The Fairfax native’s experiences did more than help her apply classroom material to real life. It put a face on a disease that, even 30 years after first being diagnosed in the United States, is still very much unknown because of lingering stigmas.
“People think we don’t have that here,” says Alexandra deHavilland, the network’s executive director. “But it’s an equal-opportunity disease. It doesn’t discriminate.”
Education and awareness are critical in the fight against HIV, and VAN has forged a real JMU connection, running several on-campus and community events with the help of Madison Equality, The Black Student Alliance and the University Health Center. “We have become an extremely popular place for JMU interns from public health and social work,” says deHavilland. “It has been really great to see such a surge in student interest for issues surrounding HIV/AIDS. A new student organization called Madison HIV/AIDS Alliance has been very active in peer education and awareness of HIV/AIDS on JMU's campus.”
Even though the disease is no longer the death sentence it once was because of various treatments, HIV/AIDS is still a life-changer. Those with the illness spend a lifetime buying thousand-dollar medications, dealing with stigmas and explaining their status to their partners. One client told deHavilland that every pill he took reminded him that he was ill, that he was different.
These realities confront Marksteiner and other student interns, many who grew up in middle- and upper-class homes, sheltered from the pain and poverty that can come to some with the disease. Most have never met someone with HIV/AIDS, and so many begin their internships tentatively.
“When I started, I wondered what the clients would be like,” Marksteiner says. “It opened my eyes to misconceptions you may have about all kinds of things.”
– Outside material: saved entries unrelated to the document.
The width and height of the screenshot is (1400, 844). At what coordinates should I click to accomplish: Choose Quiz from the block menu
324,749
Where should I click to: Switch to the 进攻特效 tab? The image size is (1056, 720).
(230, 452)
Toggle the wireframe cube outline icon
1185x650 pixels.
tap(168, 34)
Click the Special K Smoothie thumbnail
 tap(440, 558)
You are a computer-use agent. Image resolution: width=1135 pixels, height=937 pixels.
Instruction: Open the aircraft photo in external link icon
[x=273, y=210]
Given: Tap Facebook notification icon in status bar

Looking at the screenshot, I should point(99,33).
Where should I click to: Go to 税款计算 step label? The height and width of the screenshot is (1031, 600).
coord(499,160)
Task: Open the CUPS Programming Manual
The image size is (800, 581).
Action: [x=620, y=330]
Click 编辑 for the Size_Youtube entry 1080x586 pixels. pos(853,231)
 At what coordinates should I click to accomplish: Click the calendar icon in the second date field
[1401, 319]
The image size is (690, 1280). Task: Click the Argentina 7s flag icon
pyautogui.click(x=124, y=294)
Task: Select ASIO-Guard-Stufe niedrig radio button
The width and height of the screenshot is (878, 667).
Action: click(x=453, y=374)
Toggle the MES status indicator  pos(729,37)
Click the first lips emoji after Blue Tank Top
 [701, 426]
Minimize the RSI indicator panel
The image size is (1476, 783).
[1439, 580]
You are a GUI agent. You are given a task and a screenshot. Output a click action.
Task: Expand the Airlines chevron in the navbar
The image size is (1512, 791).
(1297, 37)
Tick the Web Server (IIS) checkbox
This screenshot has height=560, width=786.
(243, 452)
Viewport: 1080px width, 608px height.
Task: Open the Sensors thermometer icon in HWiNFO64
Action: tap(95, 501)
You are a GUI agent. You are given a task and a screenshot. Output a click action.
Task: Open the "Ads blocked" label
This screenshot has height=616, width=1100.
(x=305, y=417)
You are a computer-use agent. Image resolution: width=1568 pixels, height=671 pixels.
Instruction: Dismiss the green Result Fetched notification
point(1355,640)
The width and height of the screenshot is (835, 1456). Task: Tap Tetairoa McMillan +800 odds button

“[AIDS is] an equal-opportunity disease. It doesn’t discriminate,” says Alexandra deHavilland, executive director of the Valley AIDS Network.
Fighting the stigma
Many still think only three kinds of people get the disease: gay men, prostitutes and intravenous drug users, says deHavilland. The perception is especially prevalent in small cities and rural areas. “AIDS is still a taboo topic,” she says.
The stigma causes many to remain anonymous. That includes Mark, a Valley AIDS Network client who didn’t want his real name used in this story. At 46, the Augusta County man has lived with HIV/AIDS since he was 20. He came to the network for help in 2009 after moving to the area to be closer to family. At the time, he was in pain, physically and emotionally, facing numerous crises. “I was so frazzled, I didn’t know what to do,” he says. “I was shell-shocked, caged in.” deHavilland, his case manager, stepped in and became his “mouthpiece.”
Mark still struggles, but is doing better now than when he arrived, and he’s even planning for the future, thinking about a job refinishing furniture.
Mark credits VAN for his well-being, and he’s glad to share his story with student interns. deHavilland says that’s what makes the network’s internships so valuable.
“This is real life,” deHavilland says. “This is what it feels like to take seven medications. This is what it feels like when I’m overwhelmed with medical bills. This is what it feels like when I’m stigmatized because of my disease. They get exposed to all these situations.”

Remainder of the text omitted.